Aside from that, though, a school cannot simply disallow all practices that might discourage reporting. Indeed, any questioning of the complainant—particularly regarding the details of an assault—could be very uncomfortable and could even make that individual less inclined to actively participate in the proceedings. But such questioning is required for a fair hearing and a reliable finding of fact. In this case, an accurate record is an important safeguard for both the complainant and the respondent, especially on appeal, where new adjudicators might be reviewing the case for errors.
On the third point, Goldberg enumerates three of Columbia’s “numerous safeguards” meant to “ensure fairness and accuracy and to encourage full participation in the process”:
1. Students have multiple opportunities to review information provided to investigators, provide corrections to all written documents, and ask questions throughout the process.
2. Students are permitted to have advisors at every stage and in every meeting related to the process. If they choose to have an advisor with them, they are never alone when interacting with Gender-Based Misconduct Office staff and there are witnesses to their interactions at every stage.
3. There are always two experienced investigators working together in all investigation meetings, with one primarily responsible for note-taking during the interview. This process, with a two-person team, enables enhanced accuracy without the risk of disclosure if either or both of the parties creates an audio recording of the interview, as just described.
An advisor assisting in taking notes may result in fewer items slipping through the cracks than a student taking notes alone. But this supposed safeguard is not helpful when both the student and advisor can be sanctioned for being too accurate—by crossing that mysterious line where note-taking become “transcribing.” And although investigators may be allowed to take notes without the risk of sanction for transcribing, their focus will be different from a student’s; they may choose to omit detailed notes in an area where the student feels he or she needs detailed information in writing. Moreover, as suggested by the Spectator, students have expressed a lack of confidence in the accuracy of investigators’ characterizations of testimony.

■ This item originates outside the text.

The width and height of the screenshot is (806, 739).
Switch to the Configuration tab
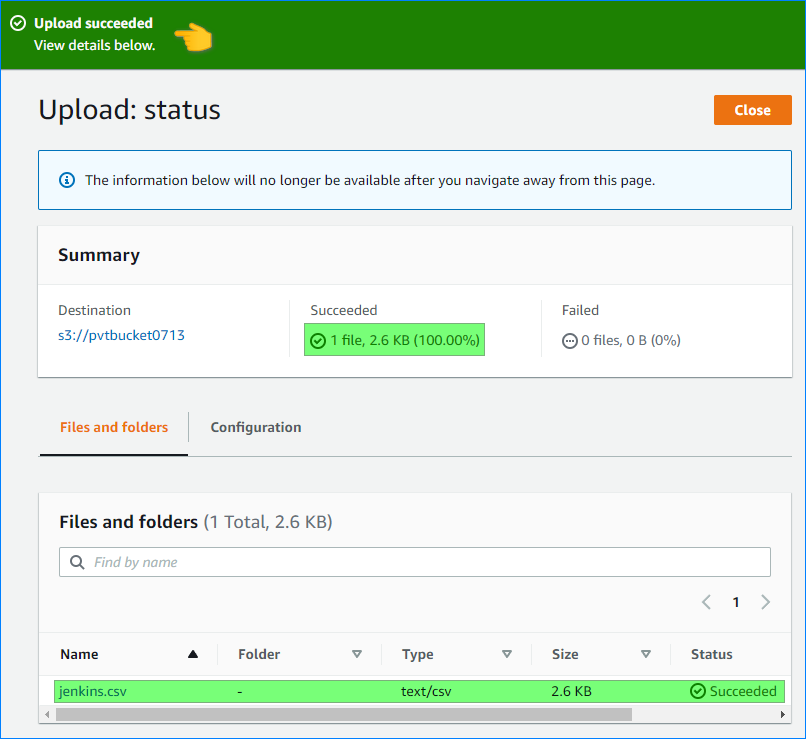point(255,427)
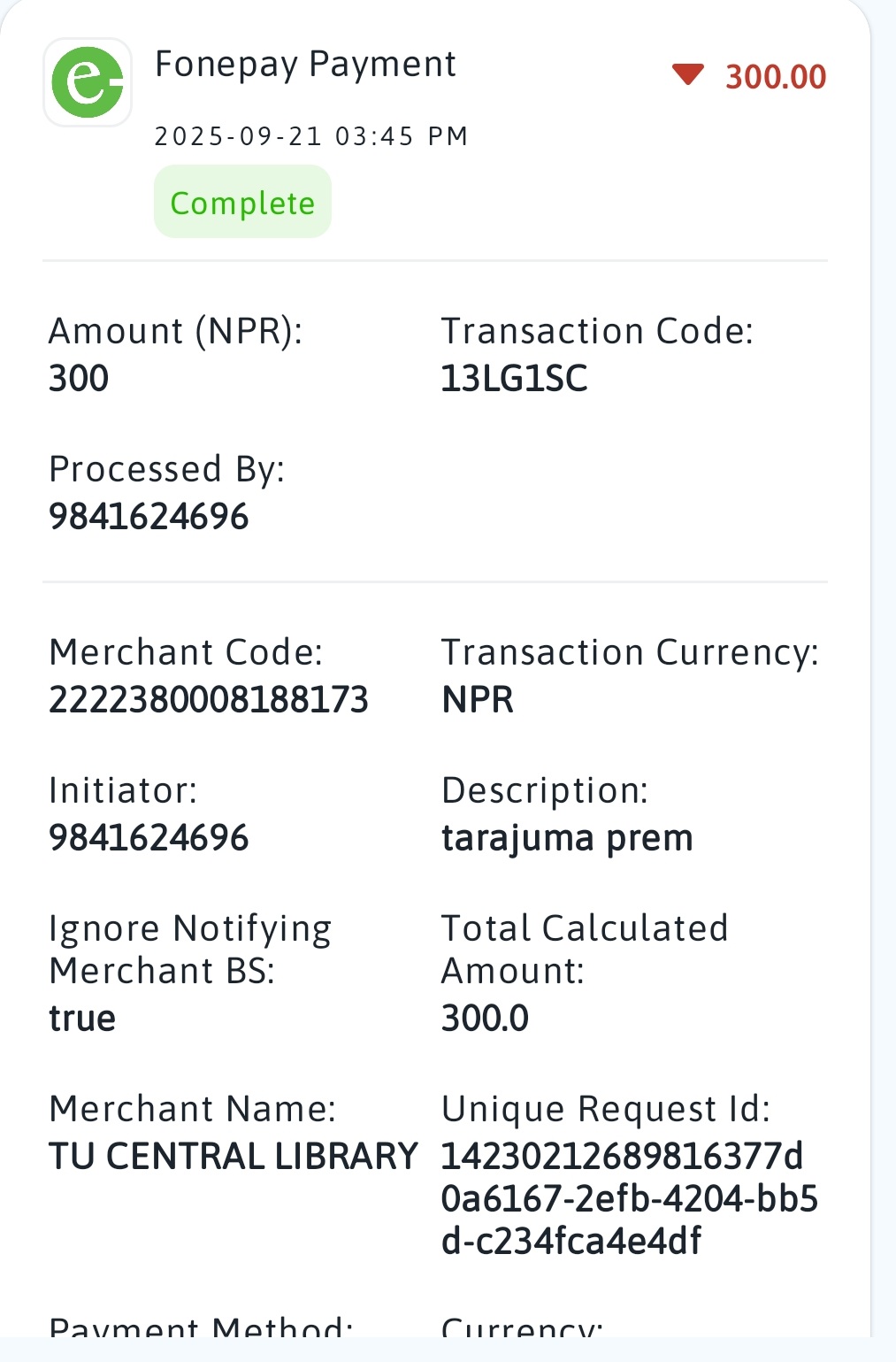
Task: Tap the green Complete status badge
Action: (242, 203)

Students’ ability to review other people’s notes doesn’t ameliorate the problem, either. If a student does not remember critical details from the hearing, he or she will not be able to fully correct the record, even if he or she remembers enough to know that the administrative record is incorrect. Allowing students and advisors to record, or at least take unfettered notes (including transcriptions), would make a more fully correct record possible in a way that the mere opportunity to review does not.
Goldberg further wrote that the policy does not violate the law because Columbia is not obligated to record a proceeding. The law simply requires that, in her words, “if the school chooses to record a proceeding, it must maintain that recording as part of its records. It need not provide the recording to students but if it chooses to do so, it must provide the recording to both the complainant and respondent.”
Regardless of what New York law requires, Columbia should heed the arguments of campus community members who argue that this prohibition is a significant impediment to both complainants and respondents. Fact-finding often depends on an examination of details and on checking one statement against another. Recordings and transcriptions aid in that analysis and are an invaluable tool in aiming to reach fair and reliable conclusions. Reaching reliable conclusions should be Columbia’s goal, and the university should implement policies that reflect that goal.